Serum levels of interleukin-1 beta, luteinizing hormone, and prolactin correlate with the expression of CD45 isoforms on CD4+ peripheral blood T lymphocytes in healthy women.

The expected association between age and the CD45 isoforms expression on CD4+ T-PBL is much more obvious in men than in women. We investigated whether or not circulating factors influence the differentiation of CD4+ T-PBL. Peripheral blood samples were obtained from 56 healthy age-matched subjects (28 men and 28 women, 21-55 years old). Mononuclear leukocytes were analyzed by three-color flow cytometry.

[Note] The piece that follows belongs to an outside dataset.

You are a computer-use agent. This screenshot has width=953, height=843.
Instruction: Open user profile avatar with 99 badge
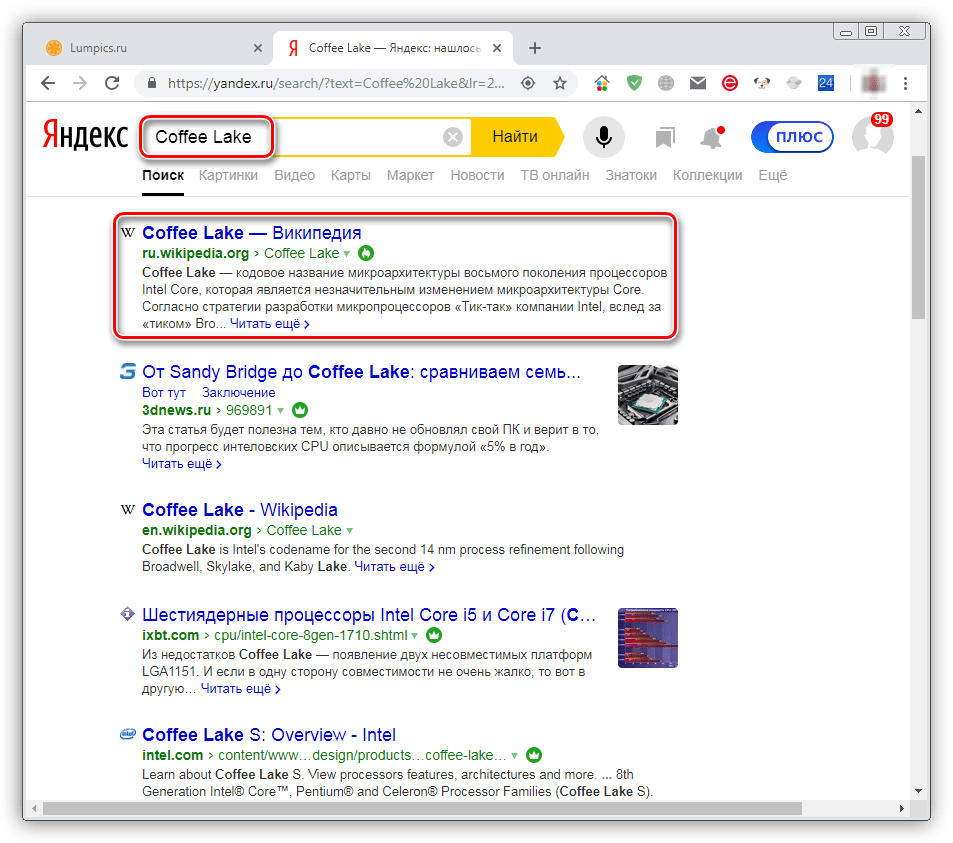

The serum concentrations of interleukin-1 beta (IL-1 beta), interleukin-6, tumor necrosis factor-alpha (TNF-alpha), GM colony-stimulating factor, prolactin (Prl), and luteinizing hormone (LH) were determined by ELISA. The expected age-related decrease of naive (CD45RA+,RO-) cells and increase of memory (CD45RA-,RO+) cells among CD4+ T-PBL were observed in men only (p < 0.001 and 0.005). In women, these correlations were not significant. On the other hand, in women only, elevated IL-1 beta was associated with fewer naive and more memory cells among CD4+ T-PBL (p < 0.001). In both sexes, IL-1 beta correlated with the expression of CD25 on CD4+ T-PBL (on either naive or memory cells, p < 0.001). Other cytokines or the CD8+ T-PBL showed no significant correlation. In women, the elevation of LH at mid-cycle inversely correlated with the proportion of naive CD4+ T-PBL (p < 0.01). Elevated LH was associated with more CD25 on memory CD4+ T-PBL (p < 0.01). A significant correlation exists between IL-1 beta and LH (p < 0.001). Furthermore, in both sexes, Prl correlated with the proportion of CD4+ cells among T-PBL. In men, elevated Prl was associated with more naive CD4+ T-PBL (p < 0.005), while in women, Prl correlated with more transient CD45RA+, RO+ cells among CD4+ T-PBL and increased TNF-alpha (p < 0.05 for both). Thus, circulating IL-1 beta could be involved in the expression of CD25 on CD4+ T-PBL and favors the generation of memory CD4+ T-PBL. In women, the IL-1 beta- and/or mid-cycle-dependent processes seem to overwhelm the age-related changes. Elevated Prl might exert a dual influence: it favors the development of naive CD4+ T lymphocytes and possibly acts in, synergy with other cytokines during immune stimulation.